心底安心したように微笑むレオ君の姿に、罪悪感が押し寄せてくる。 自らを犠牲にしてまで協力してくれているのに、私はなんてはしたないことを…!

「…よし! それじゃあ、ベッドに横になろうか!なまえちゃん!」
「えっ?」

ベッドに腰掛けていたレオ君がスッと立ち上がる。 そして、私の背中を支えながらベッドへと優しく寝かせてくれた。 チラリと彼の首元を見れば、肌蹴ていたシャツはすでにきっちりと整えられている。

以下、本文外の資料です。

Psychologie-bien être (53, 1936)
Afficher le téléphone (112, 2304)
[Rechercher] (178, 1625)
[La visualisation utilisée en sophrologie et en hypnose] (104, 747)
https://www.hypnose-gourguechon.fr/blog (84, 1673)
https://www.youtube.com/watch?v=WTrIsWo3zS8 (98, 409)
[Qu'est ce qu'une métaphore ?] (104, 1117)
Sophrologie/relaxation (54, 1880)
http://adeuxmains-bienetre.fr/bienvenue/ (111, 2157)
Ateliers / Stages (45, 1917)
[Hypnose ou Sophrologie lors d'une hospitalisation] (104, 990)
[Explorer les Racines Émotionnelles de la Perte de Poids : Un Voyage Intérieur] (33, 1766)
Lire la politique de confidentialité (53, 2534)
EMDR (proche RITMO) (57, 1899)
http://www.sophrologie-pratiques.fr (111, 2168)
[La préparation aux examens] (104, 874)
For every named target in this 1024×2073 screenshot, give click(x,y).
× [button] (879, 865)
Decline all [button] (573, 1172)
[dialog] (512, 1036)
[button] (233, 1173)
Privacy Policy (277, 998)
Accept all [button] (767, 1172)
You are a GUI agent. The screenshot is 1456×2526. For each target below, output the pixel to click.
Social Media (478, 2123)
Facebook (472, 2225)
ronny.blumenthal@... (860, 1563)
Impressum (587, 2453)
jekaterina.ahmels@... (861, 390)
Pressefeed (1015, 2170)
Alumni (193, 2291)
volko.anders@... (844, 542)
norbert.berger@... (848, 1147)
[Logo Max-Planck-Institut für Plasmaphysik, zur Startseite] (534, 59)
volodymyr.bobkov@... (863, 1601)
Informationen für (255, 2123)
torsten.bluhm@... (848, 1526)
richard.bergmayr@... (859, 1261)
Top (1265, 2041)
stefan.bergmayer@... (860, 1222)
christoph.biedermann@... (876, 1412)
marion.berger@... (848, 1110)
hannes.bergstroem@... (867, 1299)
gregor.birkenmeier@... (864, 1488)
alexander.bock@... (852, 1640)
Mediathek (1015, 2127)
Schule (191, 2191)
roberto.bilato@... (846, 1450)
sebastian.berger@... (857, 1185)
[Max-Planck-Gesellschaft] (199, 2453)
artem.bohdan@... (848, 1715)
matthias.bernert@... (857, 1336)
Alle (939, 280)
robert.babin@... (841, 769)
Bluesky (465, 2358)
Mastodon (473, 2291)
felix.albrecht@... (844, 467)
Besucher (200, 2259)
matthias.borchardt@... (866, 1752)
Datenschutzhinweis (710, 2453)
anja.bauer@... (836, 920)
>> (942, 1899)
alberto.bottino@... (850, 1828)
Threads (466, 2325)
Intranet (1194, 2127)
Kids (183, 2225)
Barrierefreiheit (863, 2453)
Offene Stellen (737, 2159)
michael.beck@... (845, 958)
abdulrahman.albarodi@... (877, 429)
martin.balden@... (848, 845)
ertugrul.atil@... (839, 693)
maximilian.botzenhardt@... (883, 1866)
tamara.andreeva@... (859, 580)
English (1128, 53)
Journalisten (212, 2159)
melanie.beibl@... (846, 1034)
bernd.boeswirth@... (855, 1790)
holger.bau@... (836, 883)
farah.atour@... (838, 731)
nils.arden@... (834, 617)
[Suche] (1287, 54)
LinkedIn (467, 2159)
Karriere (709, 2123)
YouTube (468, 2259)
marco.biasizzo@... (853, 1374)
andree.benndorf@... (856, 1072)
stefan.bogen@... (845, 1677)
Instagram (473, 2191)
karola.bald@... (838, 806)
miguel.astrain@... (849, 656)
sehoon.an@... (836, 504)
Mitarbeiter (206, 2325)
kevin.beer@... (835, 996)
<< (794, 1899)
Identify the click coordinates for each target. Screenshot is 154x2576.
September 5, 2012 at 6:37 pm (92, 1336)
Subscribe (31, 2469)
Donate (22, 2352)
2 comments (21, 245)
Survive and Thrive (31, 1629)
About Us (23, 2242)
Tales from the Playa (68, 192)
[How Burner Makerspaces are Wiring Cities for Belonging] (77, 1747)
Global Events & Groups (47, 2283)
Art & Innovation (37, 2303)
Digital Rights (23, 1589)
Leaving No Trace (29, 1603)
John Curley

「君のことだから『もう治った!』なんて言って、家事でもしかねないだろう?」
「…そ、そんなこと、ないですよ!」
「……今、間があったよ」
「ないない!ないです!今日はもうジッとしてますから!(言えない!!家事どころか、エロいことしようとしてたなんて、絶対に言えない…っ!)」

ジトっと怪しむようにこちらを見つめるレオ君。 先程の自分の痴態を悟られないように、私は必死に取り繕った。

「…本当に、無理は禁物だよ」
「で、でも、もう熱も下がってますし!血も分けてもらいましたから…!」
「だーめ。 今日はちゃんと休むこと!…早く元気になってね、なまえちゃん」

チュッと、おでこに触れるだけのキス。 ひどく優しいそのキスに、きゅんと胸が痛いくらい高鳴った。

「……そんなことされたら、また熱あがっちゃう」
「ふふっ、なまえちゃんの看病なら、いくらでも」
「っ〜〜!!もうっ、またそうやって…!」

とんでもなく優しい笑顔で頭を撫でられて、身体に熱が集まるのが分かる。 心底機嫌良さそうにこちらをニコニコと見つめる彼に、さすがの私もお手上げだ…こうなったら、今日はとことん甘えさせてもらおう。

「レオ君、今日は一緒に寝てくれる…?」
「うん、ここにいるよ。 だから安心して」

トントンと一定のリズムを刻むレオ君の優しい手。 空いている方の手は、私の手をギュッと握ってくれて、とっても暖かい。 瞬く間に、自然と瞼が落ちてきて、意識がだんだんと薄れていく。

「れお、くん…あり、がと」
「おやすみ。 なまえちゃん」

いつもの穏やかな優しい声で囁かれて、私は夢の中へと落ちていった。